U.S. probes VPN hack within federal agencies – Security
For at least the third time since the beginning of this year, the U.S. government is investigating a hack against federal agencies that began during the Trump administration but was only recently discovered, according to senior U.S. officials and private sector cyber defenders.
It is the latest so-called supply chain cyberattack, highlighting how sophisticated, often government-backed groups are targeting vulnerable software built by third parties as a stepping-stone to sensitive government and corporate computer networks.
The new government breaches involve a popular virtual private network (VPN) known as Pulse Connect Secure, which hackers were able to break into as customers used it.
More than a dozen federal agencies run Pulse Secure on their networks, according to public contract records. An emergency cybersecurity directive last week demanded that agencies scan their systems for related compromises and report back.
The results, collected on Friday and analyzed this week, show evidence of potential breaches in at least five federal civilian agencies, said Matt Hartman, a senior official with the U.S. Cybersecurity Infrastructure Security Agency.
“This is a combination of traditional espionage with some element of economic theft,” said one cybersecurity consultant familiar with the matter. “We’ve already confirmed data exfiltration across numerous environments.”
The maker of Pulse Secure Ivanti said it expected to provide a patch to fix the problem by this Monday, two weeks after it was first publicized. Only a “very limited number of customer systems” had been penetrated, it added.
Over the last two months, CISA and the FBI have been working with Pulse Secure and victims of the hack to kick out the intruders and uncover other evidence, said another senior U.S. official who declined to be named but is responding to the hacks. The FBI, Justice Department and National Security Agency declined to comment.
The U.S. government’s investigation into the Pulse Secure activity is still in its early stages, said the senior U.S. official, who added the scope, impact and attribution remain unclear.
Security researchers at U.S. cybersecurity firm FireEye and another firm, which declined to be named, say they’ve watched multiple hacking groups, including an elite team they associate with China, exploiting the new flaw and several others like it since 2019.
In a statement last week, Chinese Embassy spokesperson Liu Pengyu said China “firmly opposes and cracks down on all forms of cyber attacks,” describing FireEye’s allegations as “irresponsible and ill-intentioned.”
The use of VPNs, which create encrypted tunnels for connecting remotely to corporate networks, has skyrocketed during the COVID-19 pandemic. Yet with the growth in VPN usage so too has the associated risk.
“This is another example in a recent pattern of cyber actors targeting vulnerabilities in widely used VPN products as our nation largely remains in remote and hybrid work postures,” said Hartman.
Three cybersecurity consultants involved in responding to the hacks told Reuters that the victim list is weighted toward the United States and so far includes defense contractors, civilian government agencies, solar energy companies, telecommunications firms, and financial institutions.

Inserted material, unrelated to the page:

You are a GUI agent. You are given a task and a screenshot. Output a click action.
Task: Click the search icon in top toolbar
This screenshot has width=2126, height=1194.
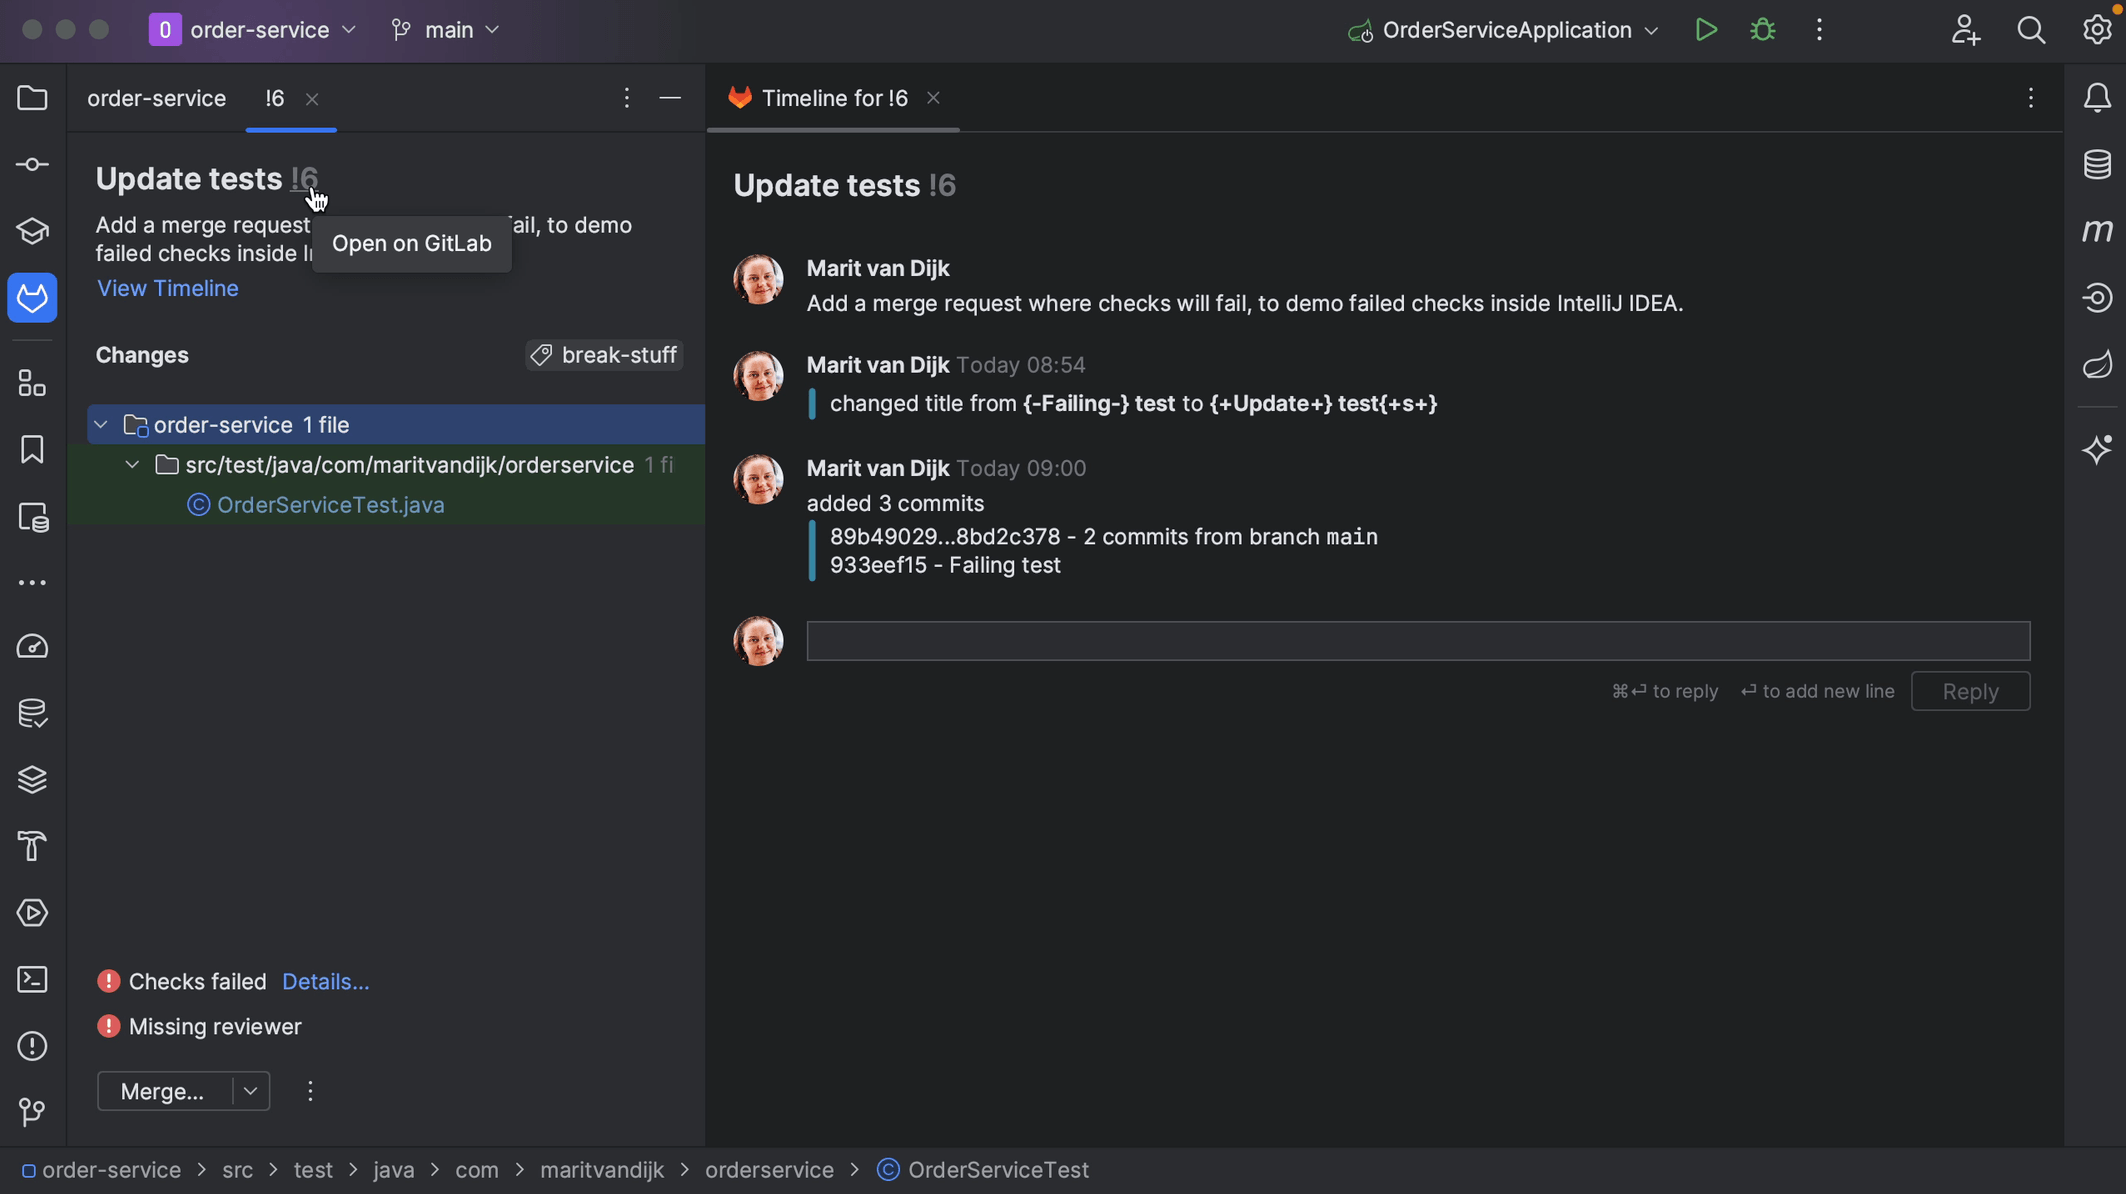tap(2031, 31)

The consultants also said they were aware of less than 100 combined victims so far between them, suggesting a fairly narrow focus by the hackers.
Analysts believe the malicious operation began around 2019 and exploited older flaws in Pulse Secure and separate products made by cybersecurity firm Fortinet before invoking the new vulnerabilities.
Hartman said the civilian agency hacks date back to at least June 2020.
Hacking the supply
A recent report by the Atlantic Council, a Washington think tank, studied 102 supply chain hacking incidents and found they surged the last three years. Thirty of the attacks came from government-backed groups, primarily in Russia and China, the report said.
The Pulse Secure response comes as the government is still grappling with the fallout of three other cyberattacks.
The first is known as the SolarWinds hack, in which suspected Russian government hackers commandeered the company’s network management program to burrow inside nine federal agencies.
A weakness in Microsoft’s email server software, named Exchange, exploited by a different group of Chinese hackers, also required a massive response effort, although there was ultimately no impact to federal networks, according to U.S. officials.
Then a weakness at a maker of programming tools called Codecov left thousands of customers exposed inside their coding environments, the company disclosed this month.
Some government agencies were among the customers which had the Codecov hackers take credentials for further access to code repositories or other data, according to a person briefed on the investigation. Codecov, the FBI and the Department of Homeland Security declined to comment on that case.
The U.S. plans to address some of these systemic issues with an upcoming executive order that will require agencies to identify their most critical software and promote a “bill of materials” that demands a certain level of digital security across products sold to the government.
“We think [this is] the most impactful way to really impose costs on these adversaries and make it that much harder,” said the senior U.S. official.